Am Fam Physician. 2009;80(1):91
Background: Depression and other mental disorders are common in older persons and are likely to increase as the population ages. Suicide occurs disproportionately in older persons, and it has been found that of persons at any age who completed suicide, only 9 to 33 percent were using antidepressants. Recommendations for treating depression include at least four office visits, with at least five minutes of counseling per session. Patients should be educated about treatment options and medications. Research on how much time is spent on mental health issues during office visits is limited, as is research on the quality of the interaction involving such discussions. Tai-Seale and colleagues used a quantitative and qualitative approach to evaluate the time spent on mental health in primary care settings and the content and quality of the visit.
The Study: Using a convenience sample of office physicians, they used video to study patient-physician interaction with persons who were 65 years and older. Physicians were not told that the purpose of the study was to evaluate mental health management. Topics and management issues were coded according to a protocol using trained coders. Thirty-six topics were identified, relating to the following areas of content: biomedical, mental health, personal habits, psychosocial, patient-physician relationship, and other. Researchers measured the length of time spent on a topic. Videos addressing mental health topics were quantitatively analyzed.

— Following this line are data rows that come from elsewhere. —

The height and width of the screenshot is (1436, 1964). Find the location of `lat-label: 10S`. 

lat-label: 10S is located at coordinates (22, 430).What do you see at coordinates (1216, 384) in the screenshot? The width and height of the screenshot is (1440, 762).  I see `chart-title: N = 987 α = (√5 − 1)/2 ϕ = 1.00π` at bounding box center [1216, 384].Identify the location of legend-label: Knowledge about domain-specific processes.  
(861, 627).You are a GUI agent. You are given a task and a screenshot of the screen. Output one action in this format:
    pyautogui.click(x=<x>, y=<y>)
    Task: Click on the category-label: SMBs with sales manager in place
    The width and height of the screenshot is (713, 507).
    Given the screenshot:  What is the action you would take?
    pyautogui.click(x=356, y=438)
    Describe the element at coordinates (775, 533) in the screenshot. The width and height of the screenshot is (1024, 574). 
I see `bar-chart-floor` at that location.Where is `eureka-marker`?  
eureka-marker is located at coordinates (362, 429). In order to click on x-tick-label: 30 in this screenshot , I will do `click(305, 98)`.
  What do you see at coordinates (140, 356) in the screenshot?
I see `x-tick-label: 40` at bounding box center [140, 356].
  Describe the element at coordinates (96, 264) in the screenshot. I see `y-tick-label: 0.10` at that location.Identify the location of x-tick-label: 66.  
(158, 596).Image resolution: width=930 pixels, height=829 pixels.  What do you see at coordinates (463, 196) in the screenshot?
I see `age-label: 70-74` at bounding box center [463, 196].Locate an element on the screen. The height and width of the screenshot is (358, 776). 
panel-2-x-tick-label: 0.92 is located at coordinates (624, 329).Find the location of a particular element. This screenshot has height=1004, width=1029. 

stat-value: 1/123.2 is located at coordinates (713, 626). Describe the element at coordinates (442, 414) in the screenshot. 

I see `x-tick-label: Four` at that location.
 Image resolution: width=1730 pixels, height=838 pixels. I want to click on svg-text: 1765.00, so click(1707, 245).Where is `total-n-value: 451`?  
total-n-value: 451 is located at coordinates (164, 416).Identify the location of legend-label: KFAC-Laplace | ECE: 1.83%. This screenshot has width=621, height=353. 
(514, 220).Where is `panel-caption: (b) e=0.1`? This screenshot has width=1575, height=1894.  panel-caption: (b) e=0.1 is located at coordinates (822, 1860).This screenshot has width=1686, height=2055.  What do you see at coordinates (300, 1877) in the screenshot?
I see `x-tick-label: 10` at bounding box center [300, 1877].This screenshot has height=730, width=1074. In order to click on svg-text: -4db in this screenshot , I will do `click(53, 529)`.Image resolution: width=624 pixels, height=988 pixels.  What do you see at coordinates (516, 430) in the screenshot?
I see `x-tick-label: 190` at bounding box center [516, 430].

Videotaped patients also completed the 36-item Medical Outcomes Study (SF-36).
Results: Complete interviews with sufficient-quality videotapes were obtained for 385 visits. Of note, there was a higher proportion of black physicians represented in the sample relative to representation nationally (17 versus 6 percent, respectively). Mental health topics were discussed in 84 visits with 74 patients. Median duration of discussion was two minutes, with a range of 14 seconds to 17 minutes, 16 seconds. Discussion of biomedical topics was slightly shorter, by approximately 33 seconds (there was increased patient talk time when discussing mental health issues). Median duration of mental health discussion was significantly shorter in interactions with non-white patients than with white patients, particularly when the patient and physician were black. Mental health problems were common, with 50 percent of patients scoring lower than 42 on the SF-36 and many expressing feelings of sadness and thoughts of death or suicide. Only 25 percent of patients with SF-36 mental health scores lower than 42 (suggestive of major depression) had mental health discussions, whereas 19 percent with scores greater than 42 had mental health discussions. A qualitative analysis of these conversations revealed that physicians often did not address mental health cues or concerns adequately.
Conclusion: Even when physicians spent time with patients discussing mental health topics, they often did not adequately address the patient's problem. Monitoring adherence to guidelines may be difficult when the content of patient-physician discussions is unknown. Black patients were more likely to have a shorter mental health discussion. The authors suggest that physicians need more support in addressing and treating mental health problems in older patients.